Les plateformes d'échange dénoncent une taxe de 30% qui assèche la liquidité nationale
L'industrie crypto indienne renouvelle son appel à une réforme fiscale significative, arguant que le cadre actuel, en place depuis 2022, est insoutenable. La réglementation impose une taxe forfaitaire de 30% sur tous les gains crypto et une retenue à la source (TDS) de 1% sur la plupart des transactions, quelle que soit la rentabilité. Il est crucial de noter que les traders ne sont pas autorisés à compenser les pertes par les gains, une disposition qui contraste fortement avec le traitement des autres catégories d'actifs.

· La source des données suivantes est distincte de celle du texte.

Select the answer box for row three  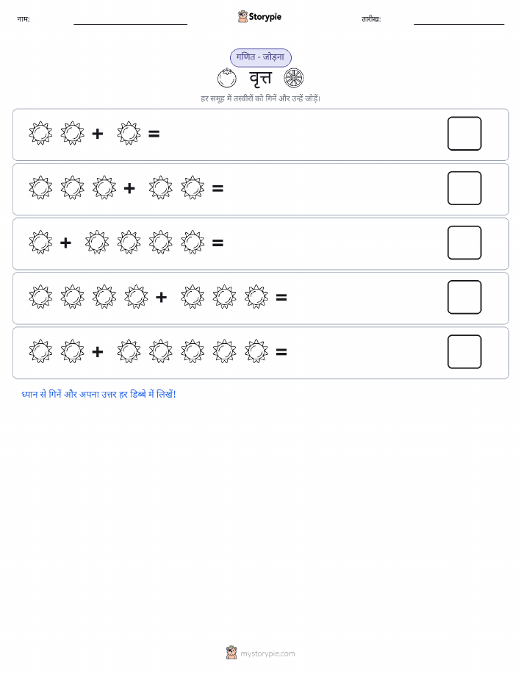(x=464, y=243)
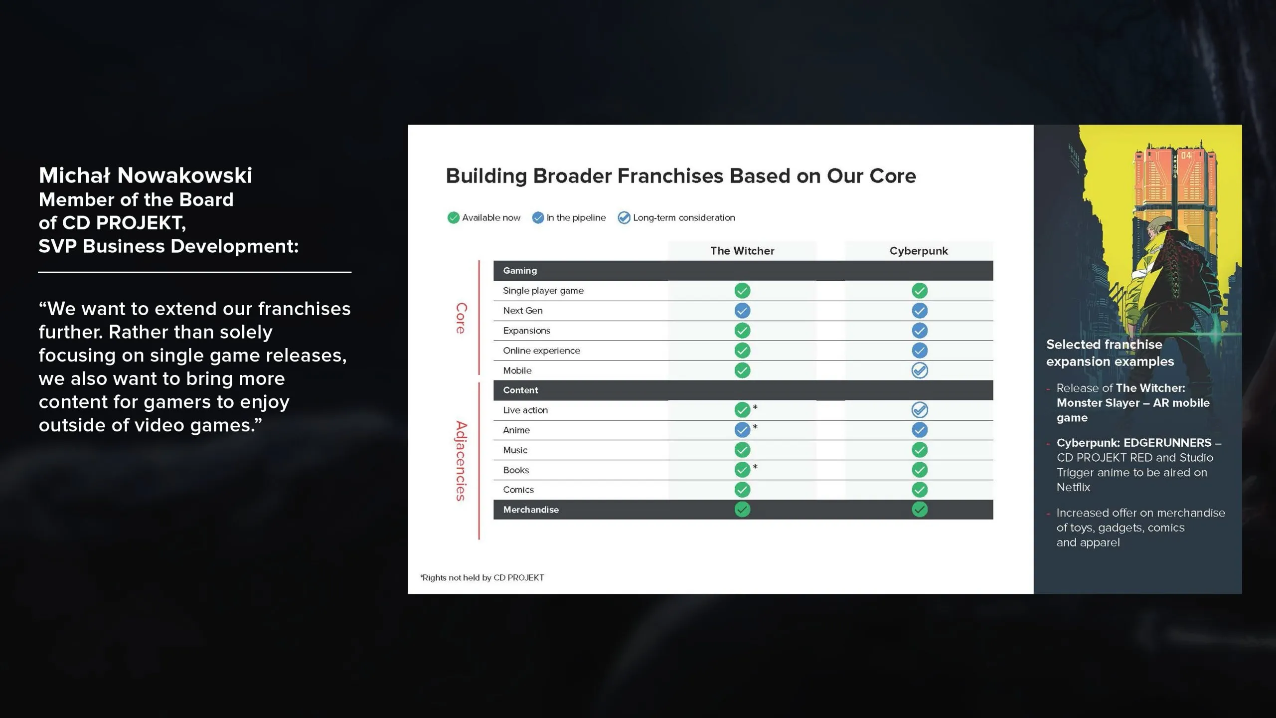Viewport: 1276px width, 718px height.
Task: Click Witcher's Merchandise green checkmark
Action: click(x=742, y=510)
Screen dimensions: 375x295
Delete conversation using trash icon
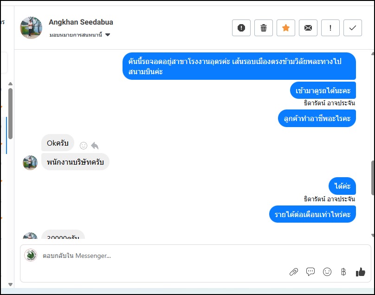(264, 28)
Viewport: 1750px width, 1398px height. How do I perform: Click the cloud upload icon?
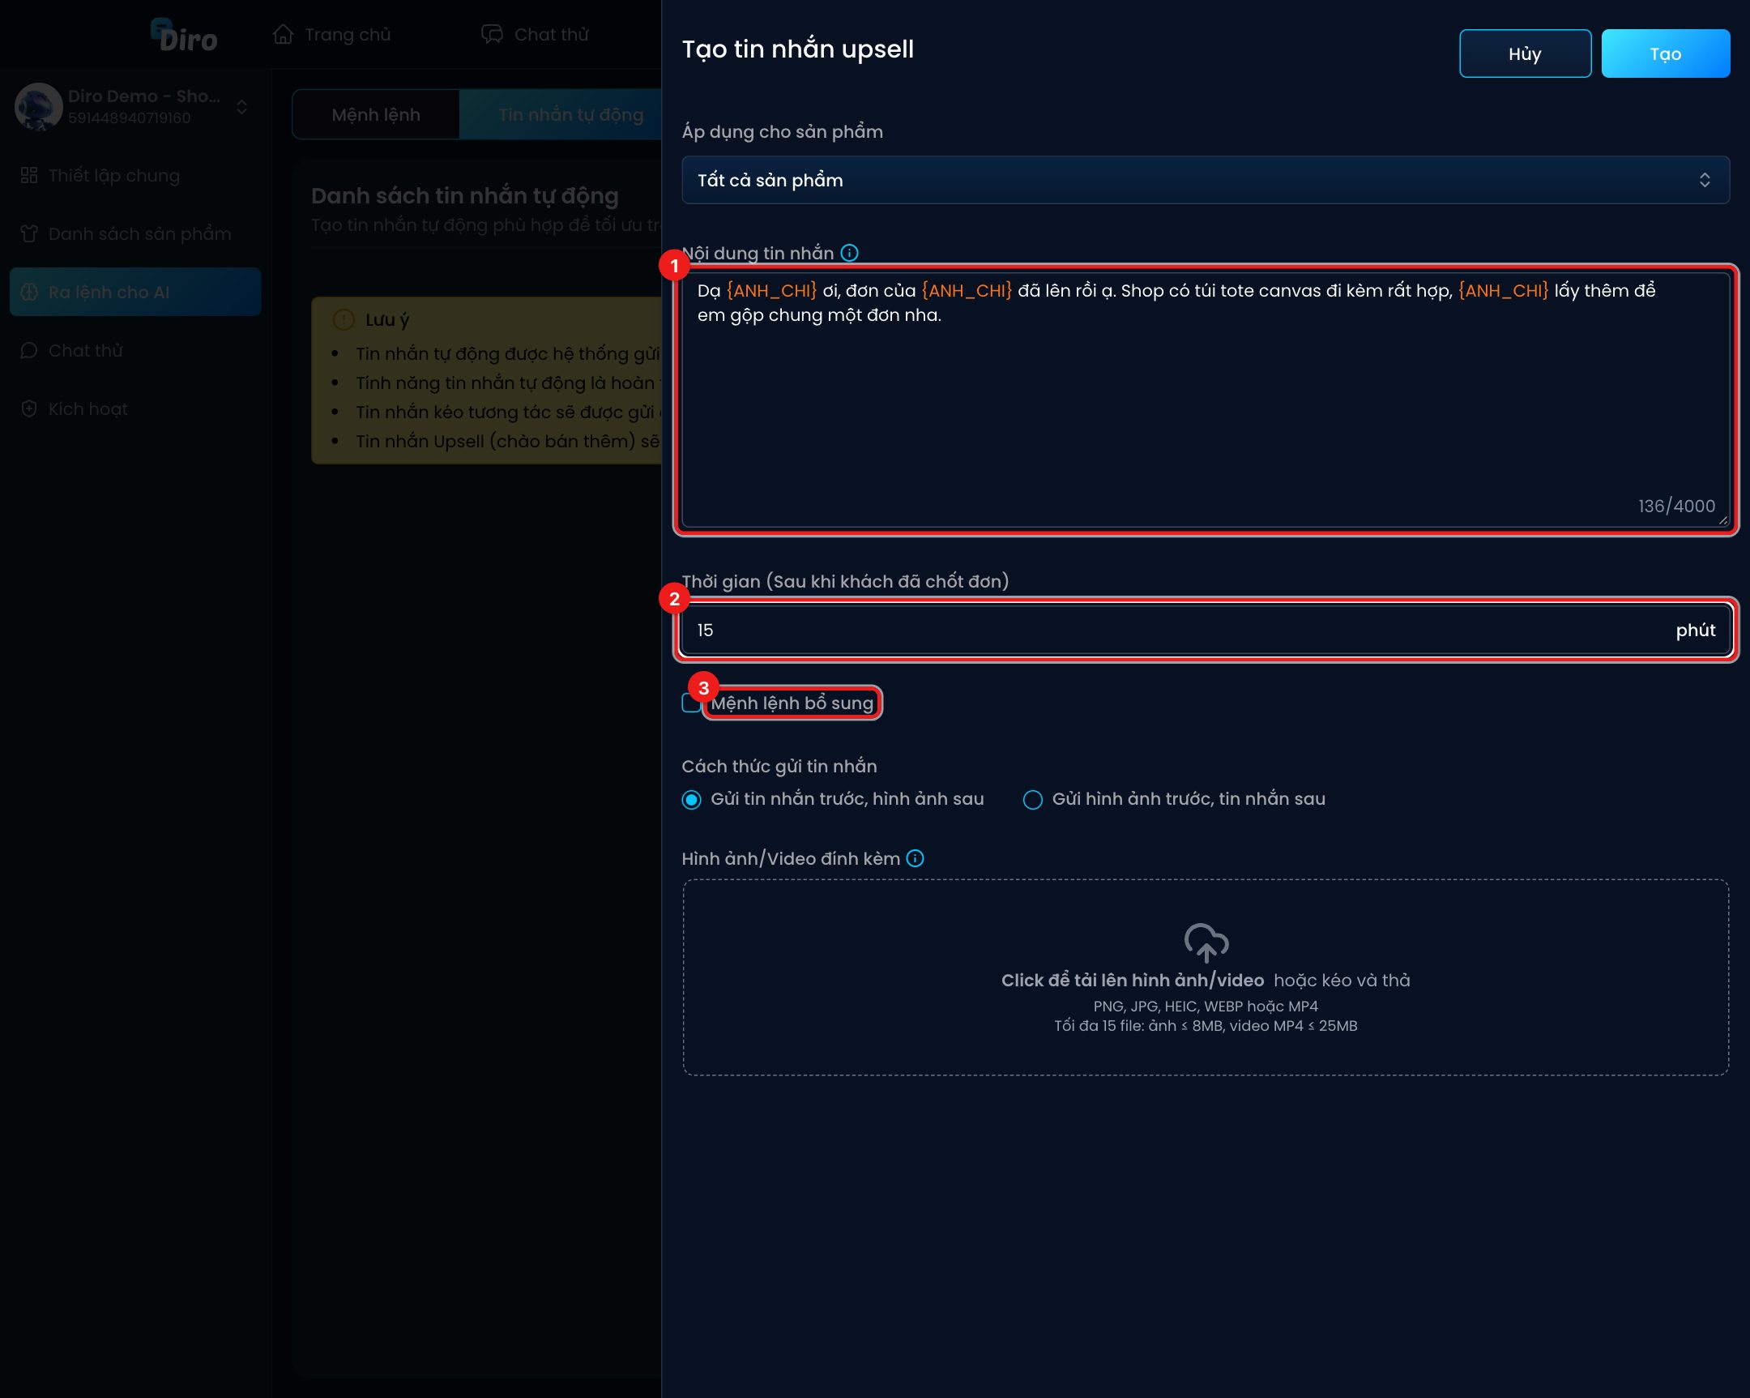(x=1206, y=943)
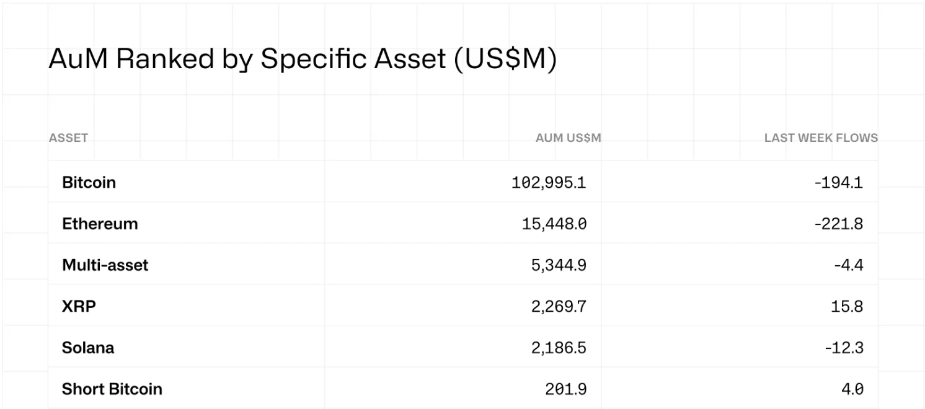This screenshot has width=925, height=409.
Task: Select the Solana row label
Action: (88, 348)
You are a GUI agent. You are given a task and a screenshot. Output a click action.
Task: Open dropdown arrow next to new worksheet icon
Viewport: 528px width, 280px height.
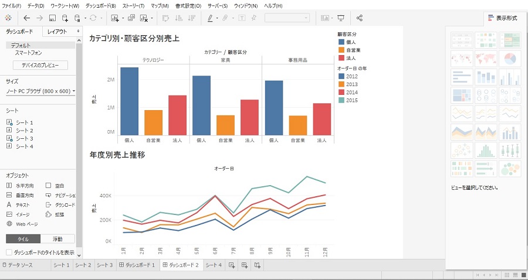123,18
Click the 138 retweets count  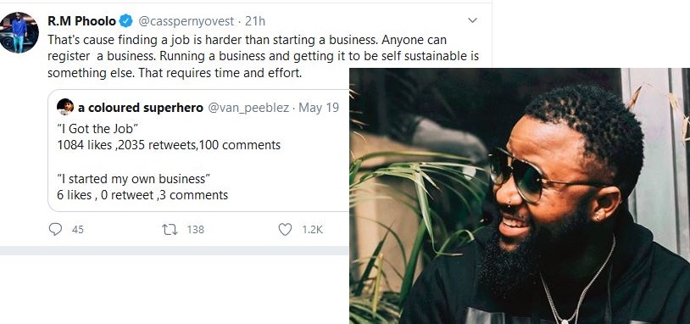(195, 229)
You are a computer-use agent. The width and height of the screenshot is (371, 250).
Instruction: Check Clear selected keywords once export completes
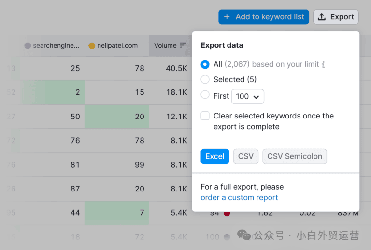click(x=205, y=116)
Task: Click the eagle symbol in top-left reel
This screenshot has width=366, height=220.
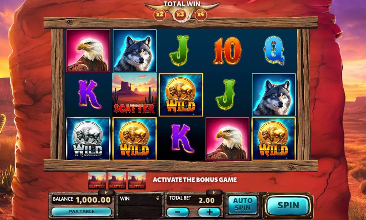Action: coord(88,51)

Les dirigeants des principales plateformes d'échange nationales, y compris WazirX et ZebPay, soutiennent que ces mesures assèchent la liquidité des plateformes conformes et nationales. Ils affirment que la charge fiscale élevée incite les utilisateurs indiens à déplacer leurs activités vers des plateformes offshore, ce qui sape la surveillance réglementaire que le gouvernement cherche à établir. Raj Karkara, COO de ZebPay, a qualifié le prochain budget de "moment charnière", déclarant que la rationalisation du 1% de TDS "pourrait améliorer significativement la liquidité et encourager une participation nationale plus forte".
L'industrie attend le budget du 1er février pour des réformes cruciales
Les efforts de lobbying de l'industrie sont axés sur le prochain budget de l'Union, qui devrait être présenté le 1er février. Cet événement représente une opportunité clé pour les décideurs politiques de modifier le code fiscal sans introduire de nouvelle législation. Les propositions centrales de l'industrie comprennent la réduction du 1% de TDS et l'autorisation pour les traders de compenser les pertes par les gains, ce qui alignerait plus étroitement la fiscalité des cryptomonnaies sur celle des valeurs mobilières.
Nischal Shetty, fondateur de la plateforme WazirX, a souligné la nécessité d'une réévaluation qui reflète la maturation du marché mondial du Web3. Dans une déclaration à Cointelegraph, il a déclaré : « Alors que l'Inde se prépare pour le budget 2026, il y a une opportunité claire d'affiner un cadre qui soutient la transparence et la conformité tout en favorisant l'innovation. » De même, SB Seker, responsable APAC chez Binance, a soutenu que la suppression des prélèvements au niveau des transactions et la concentration sur les plus-values réalisées amélioreraient l'équité et signaleraient un éloignement d'un régime punitif de « taxe et dissuasion ».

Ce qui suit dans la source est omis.